Отрывок документа:
Убийца поэзии Валерий Брюсов

Начать эту зарисовку о творчестве Валерия Брюсова мне хотелось бы его удивительно точной дневниковой цитатой: «Поэзия требует для себя известной наивности мысли. Занятия философией как-то убивают поэзию. Ум, искушенный метафизическими тонкостями, отказывается от приблизительности стихотворного языка».
Валерий Брюсов вспоминал, что первые его стихи были напечатаны в начале 90-х годов, а первый сборник подготовлен в 1894 году, после чего он сочинял стихи, как поэтическая фабрика или завод, ежегодно выпуская не менее по две-три книги стихов, так что всех книг, появившихся с именем Валерий Брюсов, насчитывается (считая переиздания) несколько десятков (некоторых из них Брюсов в зрелом возрасте не мог вспомнить, о чем прямо заявлял на торжестве по случаю своего пятидесятилетия). С конца 90-х годов Брюсов стал кроме того сотрудничать в астрономическом количестве журналов и газет, состоял сотрудником большинства выходивших периодических изданий, в том числе сборников и альманахов.
Путь поэта к всероссийской и позднее и к всесоюзной популярности был тернист. В дневнике писателя за 1893 год читаем: «...Жду выхода «Русского Обозрения», чтобы явиться под бронею истинного поэта.  «Русское Обозрение» —  вышло, а моих произведении там нет — завтра думаю ехать, чтобы объясниться с ними. Вчера был в редакции «Русского Обозрения» и пришел к убеждению, что вряд ли что там выйдет. Да я и сам много виноват, открывши кто я. Этим исчезла прелесть неизвестности, окутывавшая меня там. Последнее стихотворение мне просто возвратили: «мало пластичности».
В 1894 году Брюсов писал:
«Нас разобрали в «Новом Времени». Конечно, мне это очень лестно, тем более, что обо мне отозвались, как о человеке с дарованием. Чувствую себя истинным поэтом.
Изругали меня во «Всемирной Иллюстрации». Собственно говоря, Александр Добролюбов был прав в своей критике. Теперь я дни и ночи переделываю стихи... Странно — я вовсе не сумел очаровать Добролюбова, сознаю при этом, что он не выше меня, все же чувствую к нему симпатию. Имеющие уши да слышат.

Что нужно:
В каком году был подготовлен первый сборник Брюсова, если верить отрывку о Валерии Брюсове?

Записанные данные:
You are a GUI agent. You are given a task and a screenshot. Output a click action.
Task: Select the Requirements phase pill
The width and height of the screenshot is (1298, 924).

В ответ:
В 1894 году.